Il Dipartimento del Territorio (DT) ha adottato delle misure per lottare contro il fenomeno del cabotaggio illegale (trasporto interno illegale).
In particolare verrà introdotta una procedura per gli operatori attivi nel settore che saranno tenuti a segnalare eventuali casi alle autorità competenti e verrà lanciata una campagna di sensibilizzazione contro il fenomeno in questione.
"Un fenomeno spesso causato da padroncini e distaccati"
I trasporti all’interno del territorio elvetico possono essere eseguiti solo con mezzi immatricolati in Svizzera: è quindi per esempio vietato effettuare trasporti di tipo carico e scarico delle merci in Svizzera con veicoli immatricolati all’estero.
Tuttavia, come spiega il DT in una nota diffusa domenica, "in Ticino il fenomeno dei padroncini e dei lavoratori distaccati genera, con una certa frequenza, situazioni di cabotaggio illegale. Una tendenza confermata da diverse segnalazioni recapitate al DT da parte di associazioni di categoria, singoli autotrasportatori ticinesi e vari operatori attivi nella gestione dello smaltimento dei rifiuti".
Le misure correttive
Allo scopo di arginare il fenomeno, il DT ha quindi istituito un gruppo di lavoro al quale hanno aderito: il Dipartimento delle istituzioni (DI), l’Amministrazione federale delle Dogane (AFD/Sezione antifrode) e una rappresentanza delle polizie comunali del Cantone Ticino.
"La strategia sviluppata dal gruppo di lavoro - specifica la nota - è stata approvata dal Governo.
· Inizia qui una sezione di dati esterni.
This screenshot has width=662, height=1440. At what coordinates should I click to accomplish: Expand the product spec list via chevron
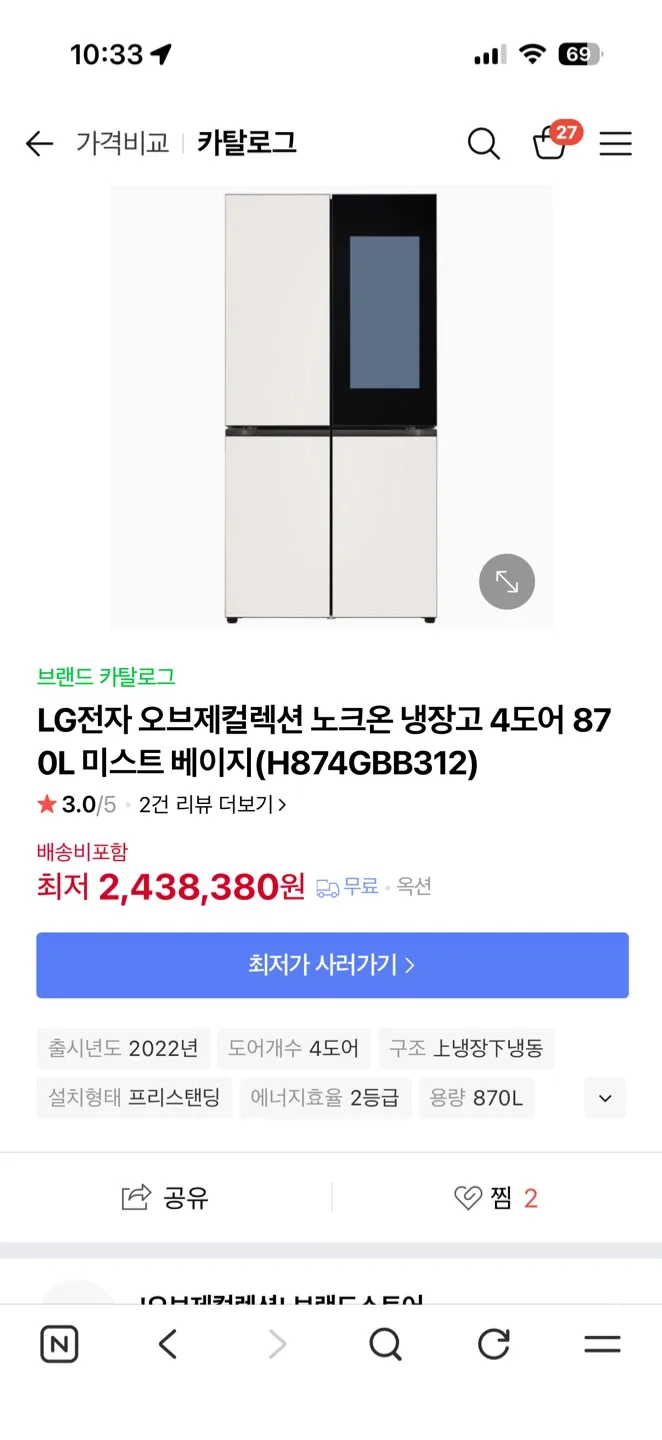(604, 1097)
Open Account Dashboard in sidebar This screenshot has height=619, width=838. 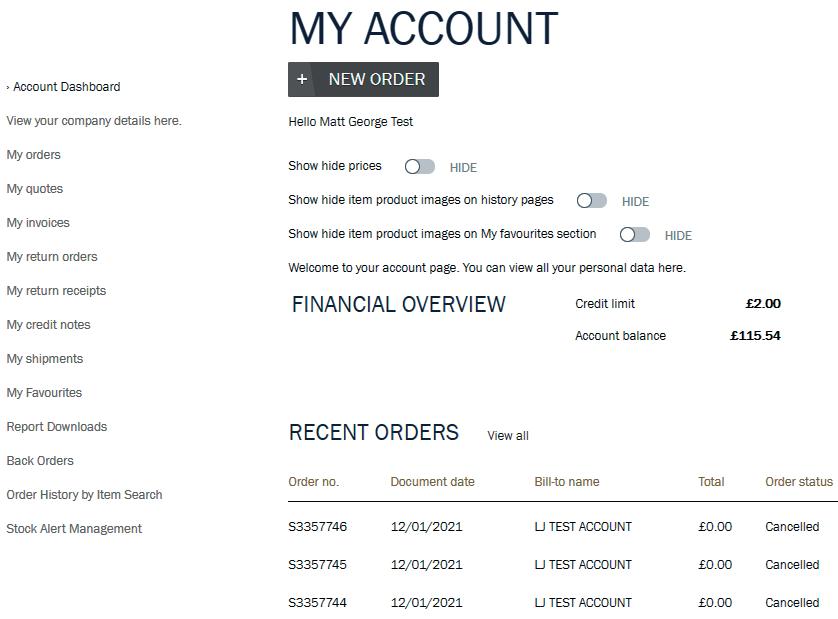67,87
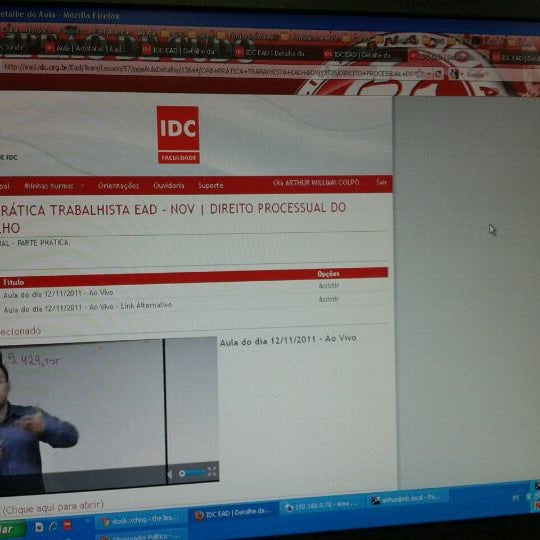Image resolution: width=540 pixels, height=540 pixels.
Task: Reload the page using the refresh icon
Action: click(x=438, y=73)
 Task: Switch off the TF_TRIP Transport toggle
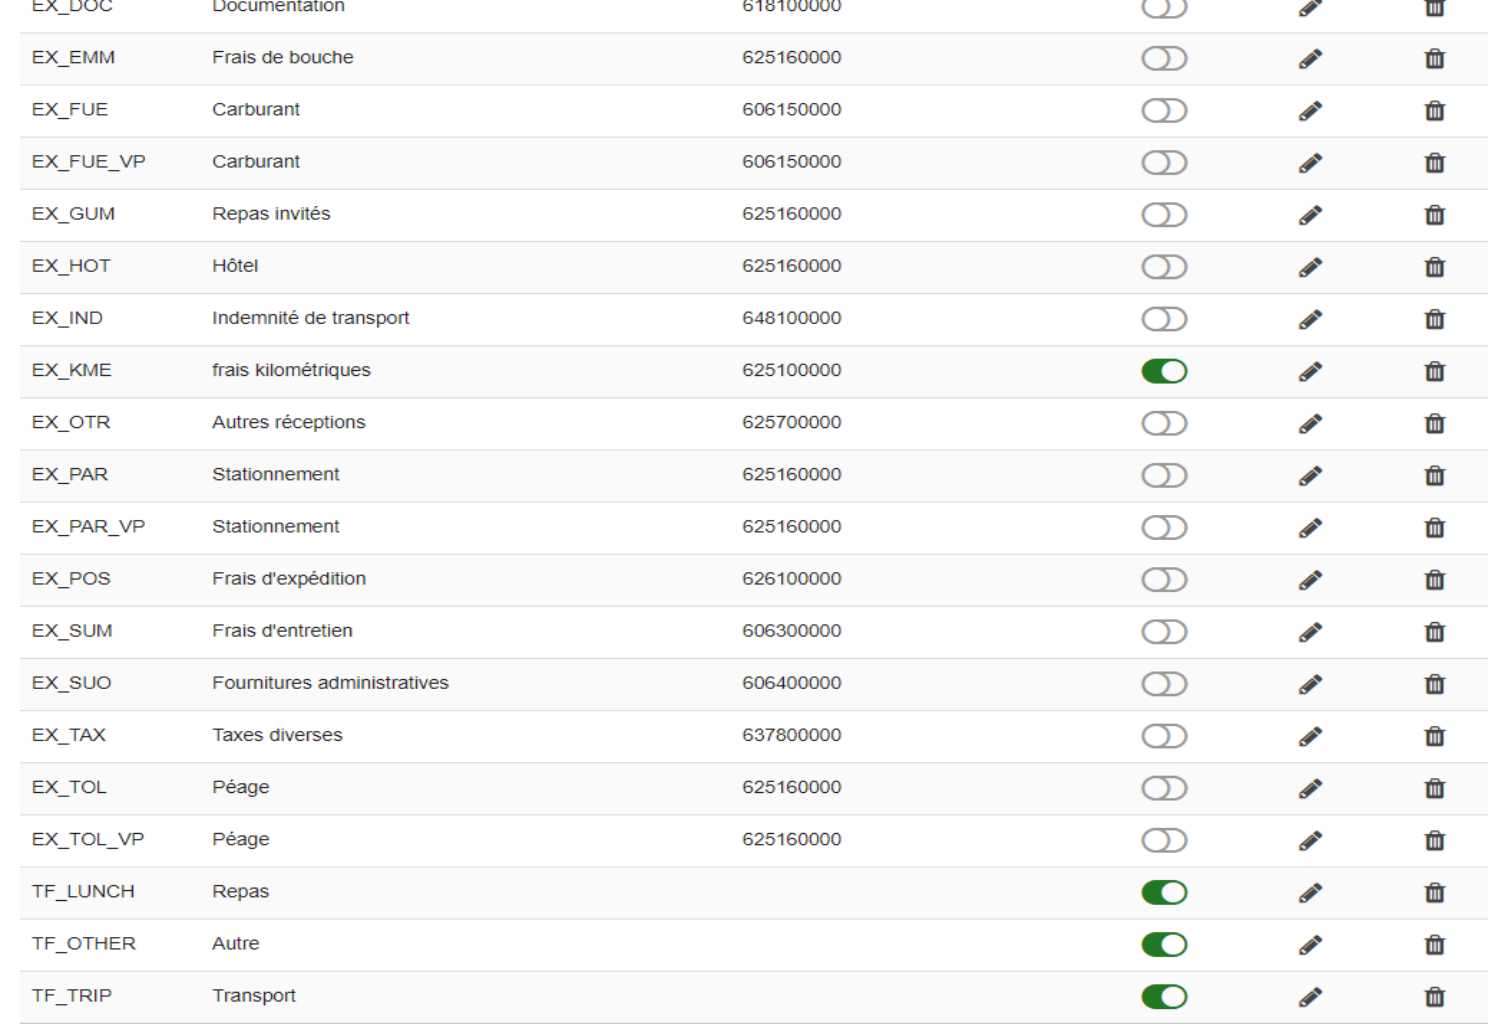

Pertanto, il DI è ora autorizzato a mettere in atto le necessarie misure correttive individuate nell’ambito della gestione dei rifiuti in Ticino, e più precisamente":
- "ad introdurre, in collaborazione con il DI e l’AFD, la procedura per la segnalazione di infrazione alle competenti autorità da parte degli operatori attivi nella gestione dei rifiuti, attraverso una clausola specifica da prescrivere nelle autorizzazioni di esercizio rilasciate dalla Divisione dell’ambiente";
- "a promuovere una campagna di sensibilizzazione al fenomeno del cabotaggio illegale rivolta a tutti gli operatori del settore, compresi i Comuni e le principali associazioni di categoria".
Il Consiglio di Stato rammenta infine nel comunicato che, "in linea di principio, i trasporti all’interno del territorio doganale svizzero possono essere eseguiti solo con mezzi di trasporto imposti (sotto il profilo doganale e fiscale) e immatricolati in Svizzera. È per contro vietato effettuare trasporti interni (carico e scarico delle merci in Svizzera) con mezzi di trasporto immatricolati all’estero. Le eccezioni sono disciplinate dalla legislazione federale in materia doganale".